Il a nié tout délit et se considère plutôt comme victime de la fraude. Il était resté muet lors de son audition devant une commission d'enquête parlementaire à Berlin.
Le procès-fleuve démarre à 09h00 locales (07h00 GMT) dans une salle sécurisée au sein de la prison de Stadelheim, dans la capitale bavaroise, et se poursuivra au moins jusqu'en 2024.
Patron milliardaire
Pendant les années d'ascension fulgurante de Wirecard, Markus Braun, ingénieur informatique de formation, cultivait les ressemblances avec l'ex-patron d'Apple, Steve Jobs, aimant comme lui porter des cols roulés sombres et exposer sa vision d'un avenir numérique.
Mais le parquet de Munich le voit comme un simple escroc agissant en chef de bande, le tenant comme principal responsable d'un scandale "sans précédent" dans l'Allemagne d'après-guerre, selon le ministre des Finances de l'époque Olaf Scholz, depuis devenu chancelier.
M. Braun est accusé de fraude comptable, de manipulation de marché, d'abus de confiance particulièrement graves et d'escroquerie en bande organisée.
Deux anciens cadres seront également dans le box des accusés: Stephan von Erffa, ancien chef comptable, et Oliver Bellenhaus, ancien directeur d'une filiale basée à Dubaï, qui va servir de "témoin clé" pour l'accusation.
Prenant la tête en 2002 d'une jeune start-up qui gagnait de l'argent grâce aux sites pornos et jeux d'argent, M. Braun a hissé Wirecard jusqu'à l'élite de la Bourse allemande, l'indice Dax, en 2018.

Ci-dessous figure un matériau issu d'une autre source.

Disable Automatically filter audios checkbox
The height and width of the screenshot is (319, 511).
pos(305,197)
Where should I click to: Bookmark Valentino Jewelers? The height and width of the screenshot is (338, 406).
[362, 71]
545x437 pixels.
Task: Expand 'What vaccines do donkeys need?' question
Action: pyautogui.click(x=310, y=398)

La firme d'Aschheim, dans le sud de l'Allemagne, valait alors plus que le mastodonte Deutsche Bank et M. Braun, qui détenait 7% des actions, était milliardaire.
Ventes fictives
Wirecard a coulé en Bourse en juin 2020, après que ses dirigeants ont avoué que 1,9 milliard d'euros d'actifs, soit un quart de la taille du bilan, n'existaient pas en réalité.
Acteur central de la fraude présumée, l'Autrichien Jan Marsalek, ancien bras droit de M. Braun, est en cavale depuis deux ans et demi.

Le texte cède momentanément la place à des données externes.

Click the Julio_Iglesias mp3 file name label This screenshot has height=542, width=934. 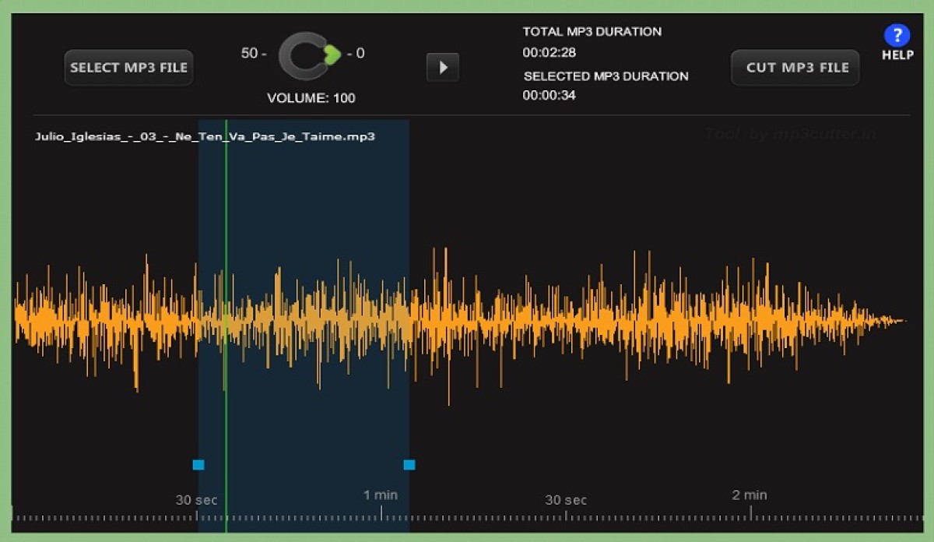pyautogui.click(x=205, y=136)
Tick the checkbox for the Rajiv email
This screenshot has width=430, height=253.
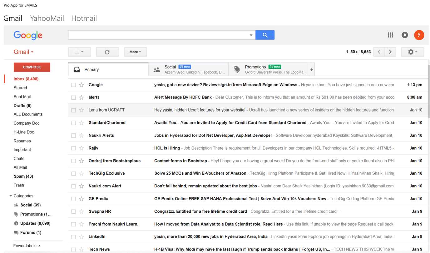[x=73, y=148]
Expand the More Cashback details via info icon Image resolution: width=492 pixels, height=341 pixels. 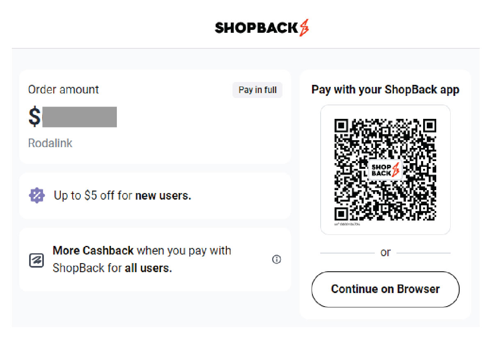coord(276,260)
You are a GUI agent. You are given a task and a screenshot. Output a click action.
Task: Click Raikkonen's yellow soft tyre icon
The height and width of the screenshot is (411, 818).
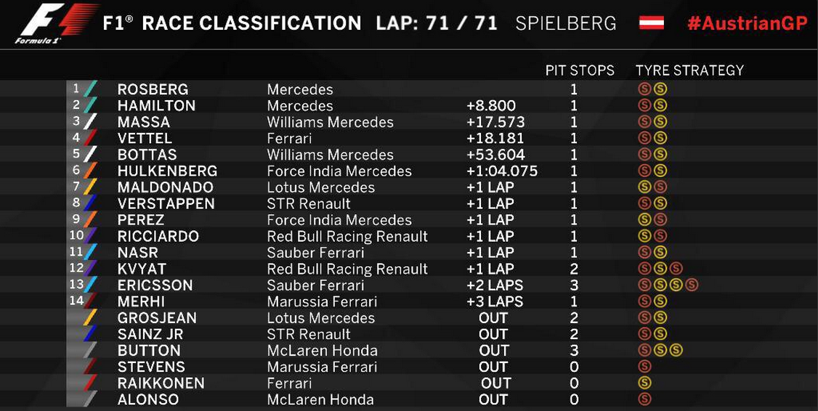pos(644,383)
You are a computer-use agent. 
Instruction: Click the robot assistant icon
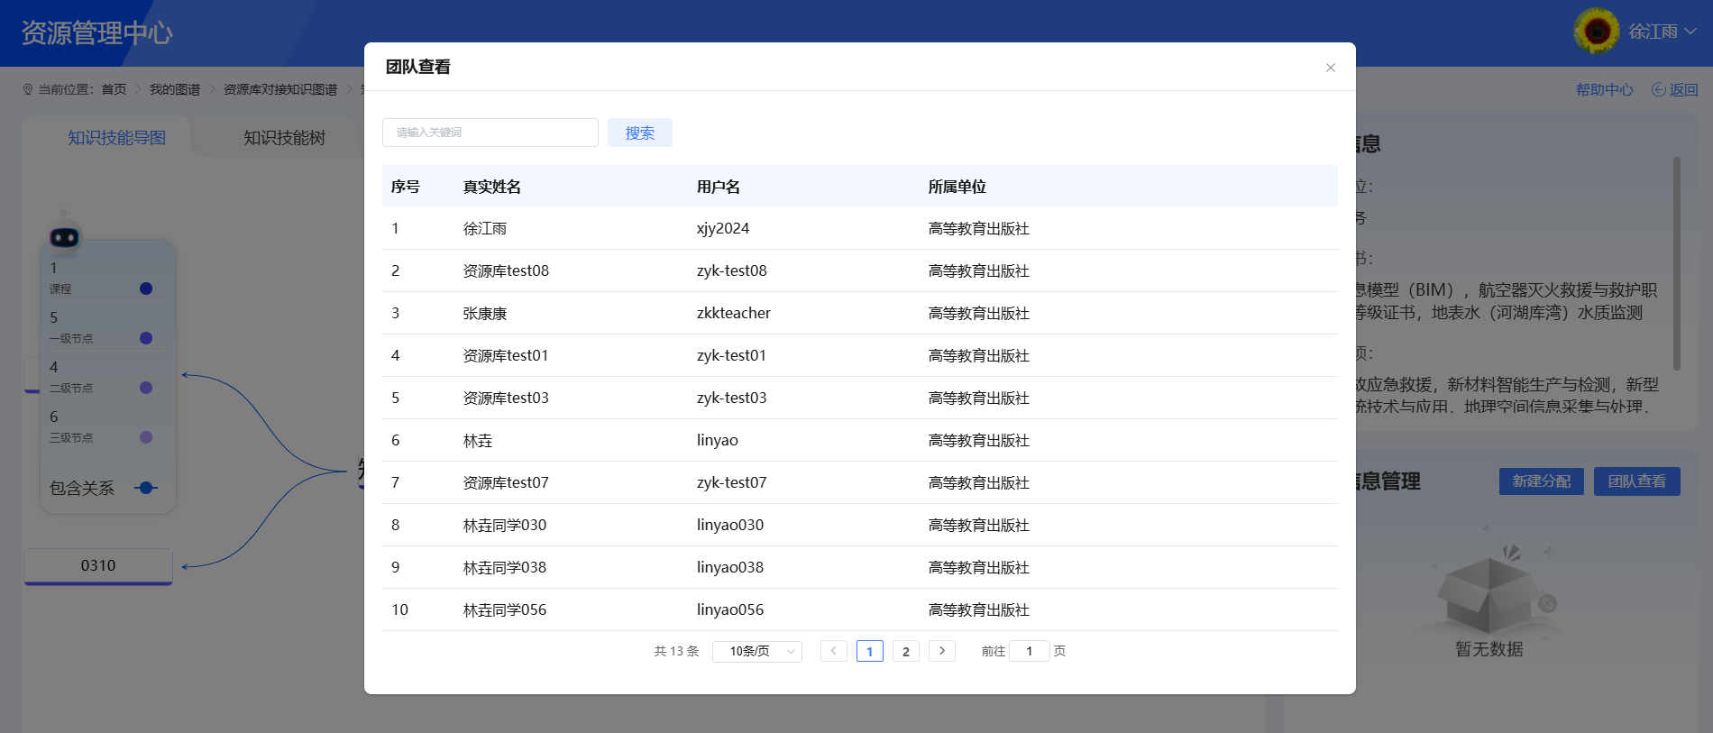64,235
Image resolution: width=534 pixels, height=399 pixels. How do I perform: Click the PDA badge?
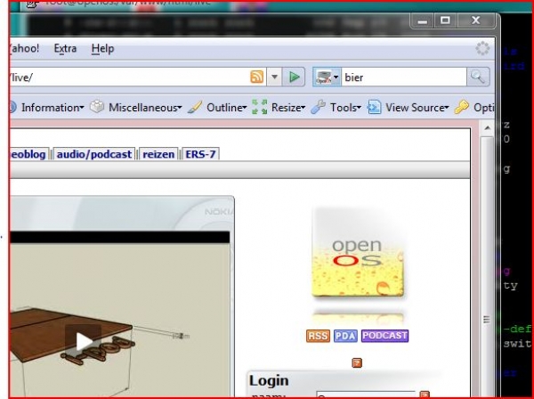click(344, 336)
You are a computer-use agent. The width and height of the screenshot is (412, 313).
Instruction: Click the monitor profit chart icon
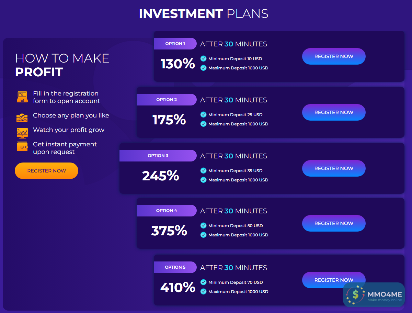coord(22,132)
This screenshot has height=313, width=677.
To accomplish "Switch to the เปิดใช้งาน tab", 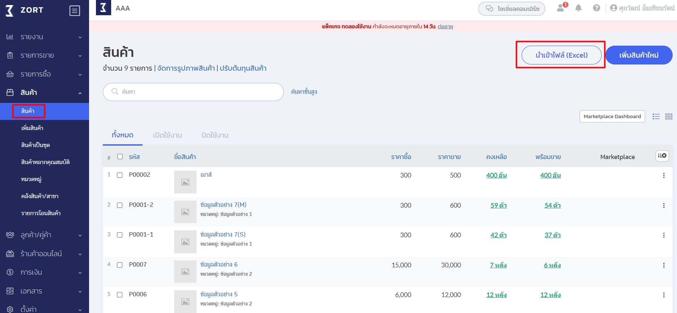I will pyautogui.click(x=167, y=135).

L'affaire verse avec lui dans le roman d'espionnage car M. Marsalek, 42 ans, est soupçonné d'avoir bénéficié de complicités au sein de certains services secrets et d'être lié à des intérêts russes ou libyens.

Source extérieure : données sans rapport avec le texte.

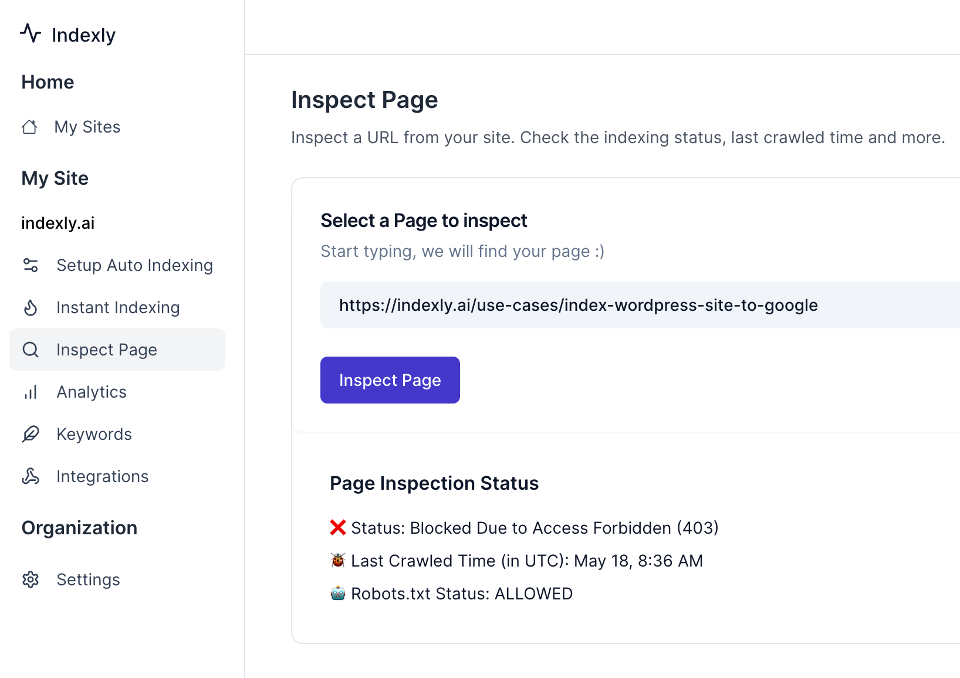Click the Robots.txt Status: ALLOWED text
The width and height of the screenshot is (960, 678).
click(x=461, y=594)
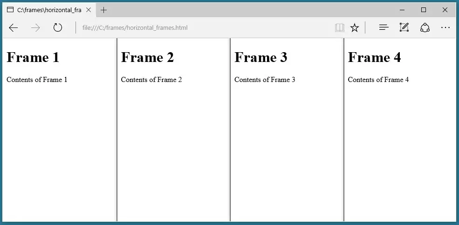The width and height of the screenshot is (459, 225).
Task: Open a new tab with plus button
Action: click(103, 10)
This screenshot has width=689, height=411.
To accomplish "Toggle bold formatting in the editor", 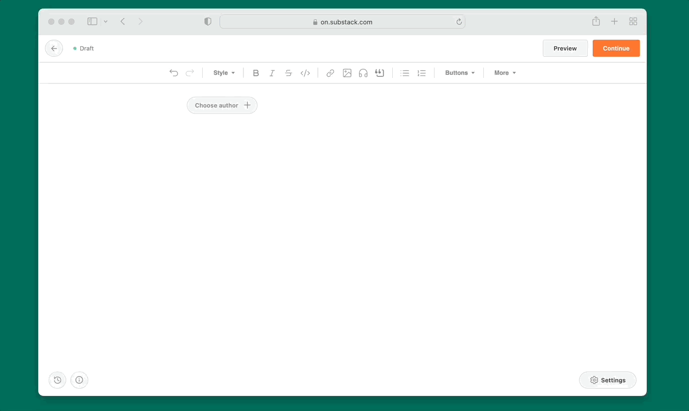I will coord(256,73).
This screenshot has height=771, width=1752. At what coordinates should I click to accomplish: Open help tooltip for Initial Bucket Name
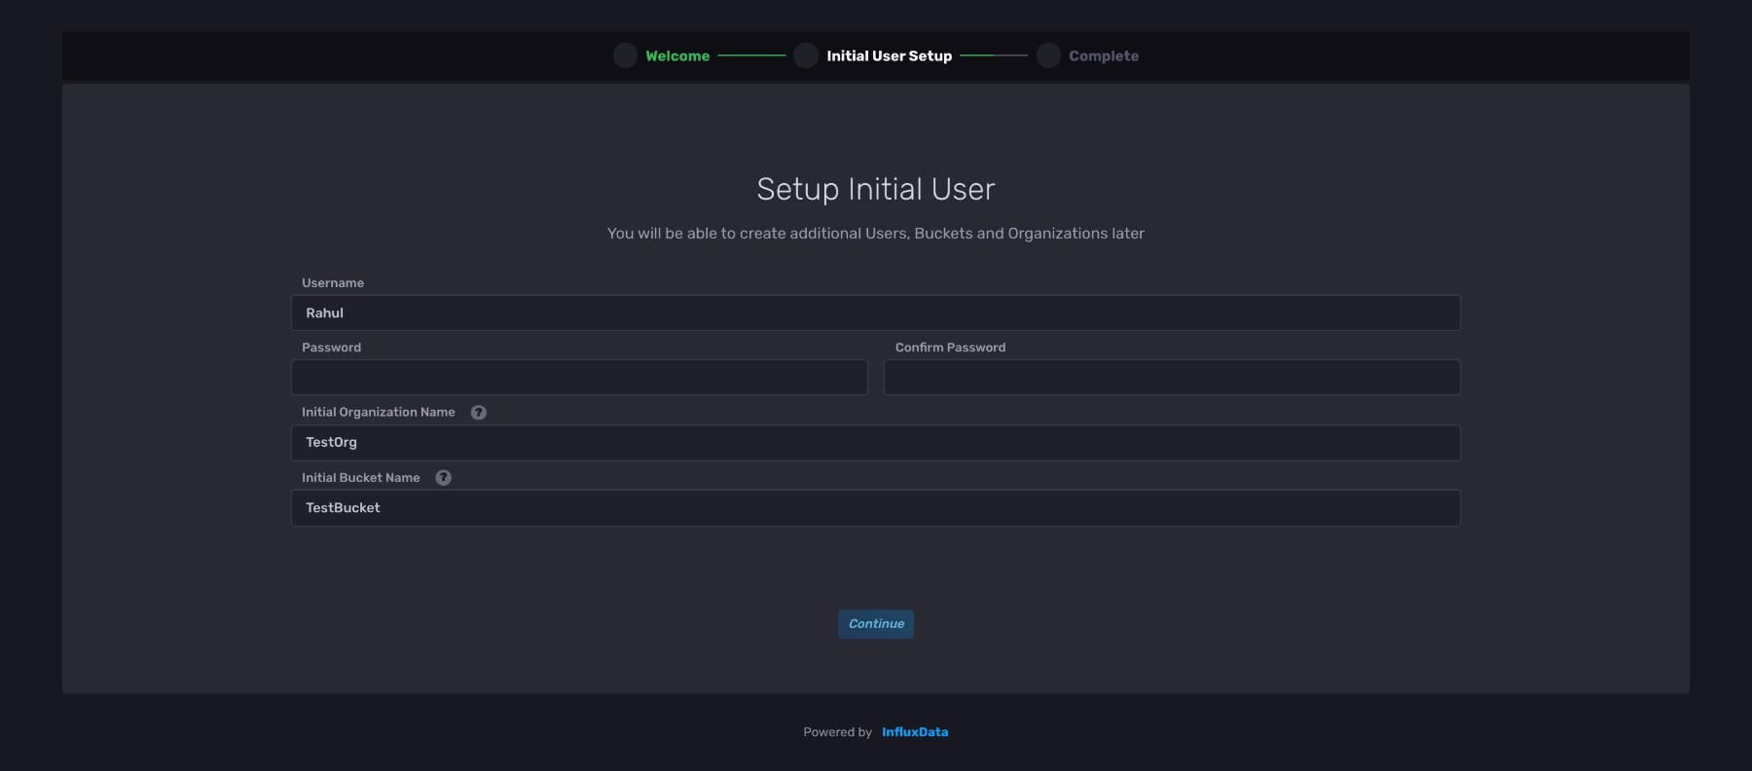coord(444,478)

L'enquête a révélé que les comptes de Wirecard pour les années 2015 à 2018 avaient enjolivé la situation, afin de rendre l'entreprise attractive pour les investisseurs.
Une partie des commissions basées sur des paiements ne provenaient pas de Wirecard mais de prétendus tiers en Asie et dans la région du Golfe, qui avaient une licence pour opérer.
Or, "il n'y avait en réalité aucun revendeur mis en relation par ces partenaires" et donc aucun chiffre d'affaires tangible, selon l'acte d'accusation.
Wirecard a pu cependant se financer des années durant, pour combler ses pertes réelles.
Politiques étrillés
Les actionnaires ont perdu dans la faillite plus de 20 milliards d'euros et les banques créancières 2 milliards d'euros.
L'affaire a révélé les lacunes du superviseur allemand des marchés financiers (BaFin), placé sous la tutelle du ministère des Finances, et du cabinet d'audit comptable, la multinationale EY.
"La politique doit s'assurer que la supervision fonctionne", or "il y a eu des carences", estime Volker Brühl, professeur au Center for Financial Studies à Francfort.
Personne n'était prêt à "admettre que des fraudeurs étaient à l'œuvre chez Wirecard", explique-t-il à l'AFP.
Le monde politique jusqu'à l'ancienne chancelière Angela Merkel, qui s'était rendue en Chine accompagnée de l'ex-PDG de Wirecard, a aussi été étrillé au long de la commission d'enquête parlementaire qui n'a pas réussi toutefois à pointer la responsabilité des gouvernants.